◆ **Work order**: Each line below should be written out exactly, with none skipped.

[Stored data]
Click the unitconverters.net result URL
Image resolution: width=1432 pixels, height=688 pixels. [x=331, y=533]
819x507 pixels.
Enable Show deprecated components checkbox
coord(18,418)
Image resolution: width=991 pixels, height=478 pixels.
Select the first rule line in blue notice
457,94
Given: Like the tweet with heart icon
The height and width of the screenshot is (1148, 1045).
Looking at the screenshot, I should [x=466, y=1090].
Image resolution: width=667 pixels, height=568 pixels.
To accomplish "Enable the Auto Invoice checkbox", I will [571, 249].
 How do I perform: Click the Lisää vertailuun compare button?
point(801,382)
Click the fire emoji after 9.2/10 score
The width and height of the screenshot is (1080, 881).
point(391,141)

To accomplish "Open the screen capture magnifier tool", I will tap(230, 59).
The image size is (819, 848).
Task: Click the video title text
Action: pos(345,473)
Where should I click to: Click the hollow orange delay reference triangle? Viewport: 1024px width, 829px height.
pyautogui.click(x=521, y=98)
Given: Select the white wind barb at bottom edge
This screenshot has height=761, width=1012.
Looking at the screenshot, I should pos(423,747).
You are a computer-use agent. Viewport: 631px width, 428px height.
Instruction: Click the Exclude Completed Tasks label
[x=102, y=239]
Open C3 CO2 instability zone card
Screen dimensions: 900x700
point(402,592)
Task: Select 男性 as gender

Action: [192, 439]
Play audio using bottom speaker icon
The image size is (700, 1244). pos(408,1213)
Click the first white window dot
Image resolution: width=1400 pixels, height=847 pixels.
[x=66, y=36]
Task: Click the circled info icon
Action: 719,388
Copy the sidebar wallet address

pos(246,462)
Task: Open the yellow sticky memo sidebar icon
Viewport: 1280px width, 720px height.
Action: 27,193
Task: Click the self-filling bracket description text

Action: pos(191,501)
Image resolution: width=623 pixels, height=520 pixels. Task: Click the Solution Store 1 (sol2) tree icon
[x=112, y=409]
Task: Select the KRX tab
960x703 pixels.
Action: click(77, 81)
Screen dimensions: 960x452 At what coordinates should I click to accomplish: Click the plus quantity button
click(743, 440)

◆ **Written response**:
Click the unitconverters.net result URL
Image resolution: width=1432 pixels, height=688 pixels. [x=331, y=533]
819x507 pixels.
Enable Show deprecated components checkbox
coord(18,418)
Image resolution: width=991 pixels, height=478 pixels.
Select the first rule line in blue notice
457,94
Given: Like the tweet with heart icon
The height and width of the screenshot is (1148, 1045).
Looking at the screenshot, I should [x=466, y=1090].
Image resolution: width=667 pixels, height=568 pixels.
To accomplish "Enable the Auto Invoice checkbox", I will [571, 249].
 How do I perform: Click the Lisää vertailuun compare button?
point(801,382)
Click the fire emoji after 9.2/10 score
The width and height of the screenshot is (1080, 881).
point(391,141)

To accomplish "Open the screen capture magnifier tool", I will tap(230, 59).
The image size is (819, 848).
Task: Click the video title text
Action: pos(345,473)
Where should I click to: Click the hollow orange delay reference triangle? Viewport: 1024px width, 829px height.
pyautogui.click(x=521, y=98)
Given: Select the white wind barb at bottom edge
This screenshot has height=761, width=1012.
Looking at the screenshot, I should pos(423,747).
You are a computer-use agent. Viewport: 631px width, 428px height.
Instruction: Click the Exclude Completed Tasks label
[x=102, y=239]
Open C3 CO2 instability zone card
Screen dimensions: 900x700
point(402,592)
Task: Select 男性 as gender

Action: [192, 439]
Play audio using bottom speaker icon
The image size is (700, 1244). pos(408,1213)
Click the first white window dot
Image resolution: width=1400 pixels, height=847 pixels.
[x=66, y=36]
Task: Click the circled info icon
Action: 719,388
Copy the sidebar wallet address

pos(246,462)
Task: Open the yellow sticky memo sidebar icon
Viewport: 1280px width, 720px height.
Action: 27,193
Task: Click the self-filling bracket description text

Action: pos(191,501)
Image resolution: width=623 pixels, height=520 pixels. Task: Click the Solution Store 1 (sol2) tree icon
[x=112, y=409]
Task: Select the KRX tab
960x703 pixels.
Action: click(77, 81)
Screen dimensions: 960x452 At what coordinates should I click to accomplish: Click the plus quantity button
click(743, 440)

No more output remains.